スケールシフト思考― 視点を変えると世界が変わる
第5回 事象の類似性

機械工学的現象を理解するだけでなく、それをベースに他分野(工学のみならず、他の自然科学や社会科学など)のさまざまな事象を見、理解することはスケールシフトの目指すところでもある。機械工学で扱う現象を他の事象と比較することで、その事象を相互に理解することができると考える。教師として難しい事象を簡単な事象に例えて説明する技術にはまず事象の類似性について見通す力が必要ではなかろうか。
▼プレートテクトニクスとスティック・スリップ
摩擦のスティック・スリップという1mのスケールの機械で生じる現象と地震という数千㎞の地球規模での現象が原理的には同じであることに気付く。機械に作用する力の解析(応力解析)と地球の応力解析が類似することはどちらもニュートン力学をベースにしているからである。
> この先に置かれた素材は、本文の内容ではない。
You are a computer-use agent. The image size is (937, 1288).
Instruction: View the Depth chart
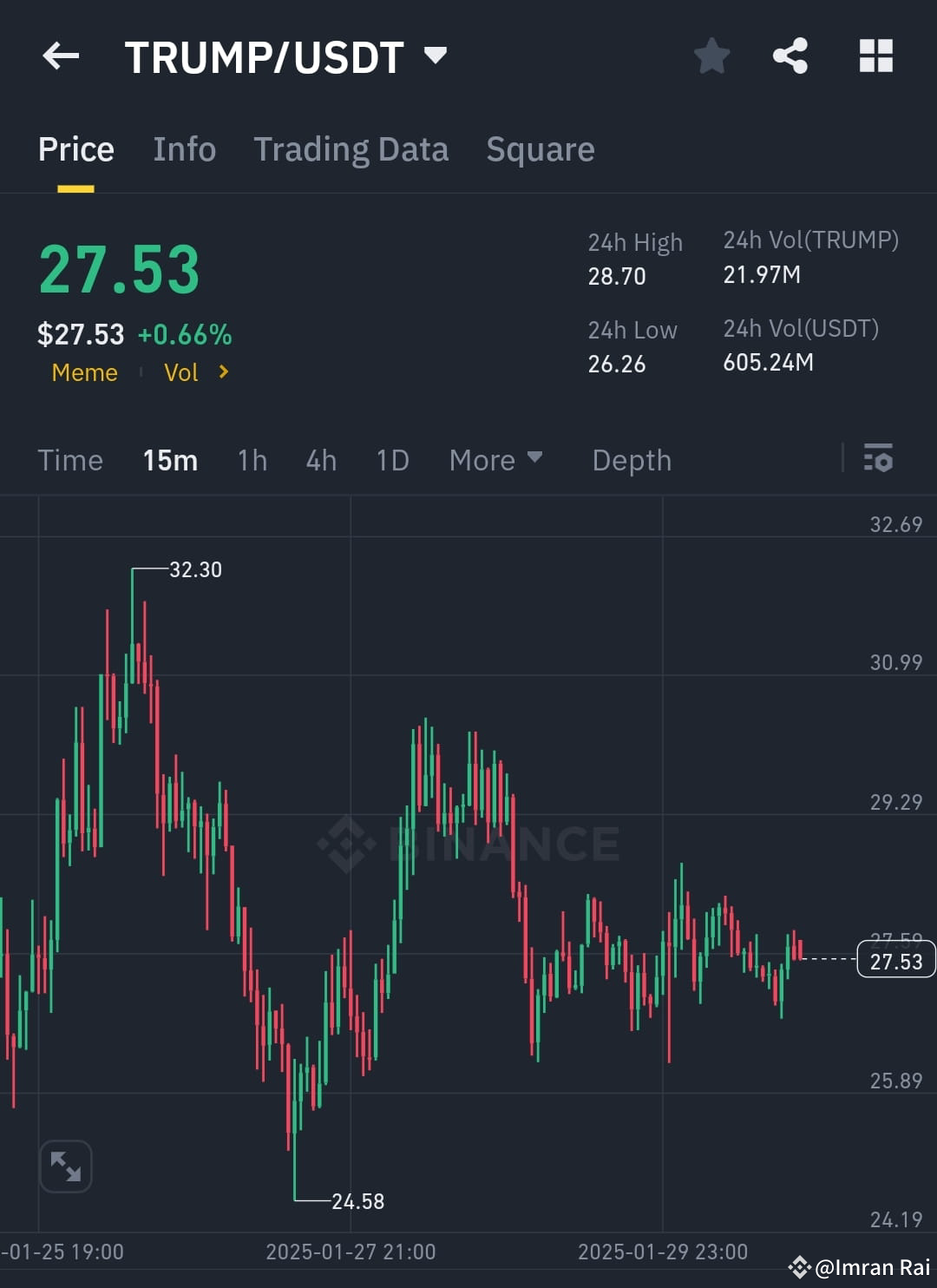click(632, 460)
地震では通常は10㎞程度の小規模な範囲ですべりが起きるが、東日本大震災の地震の特徴は東西200㎞、南北500㎞にわたる領域で一斉にすべったために大規模な地震(M9.0)となり津波を引き起こしたことになる。その規模は869年の貞観地震以来ということである。でも三陸沖では30~50年間隔で地震津波が起きている。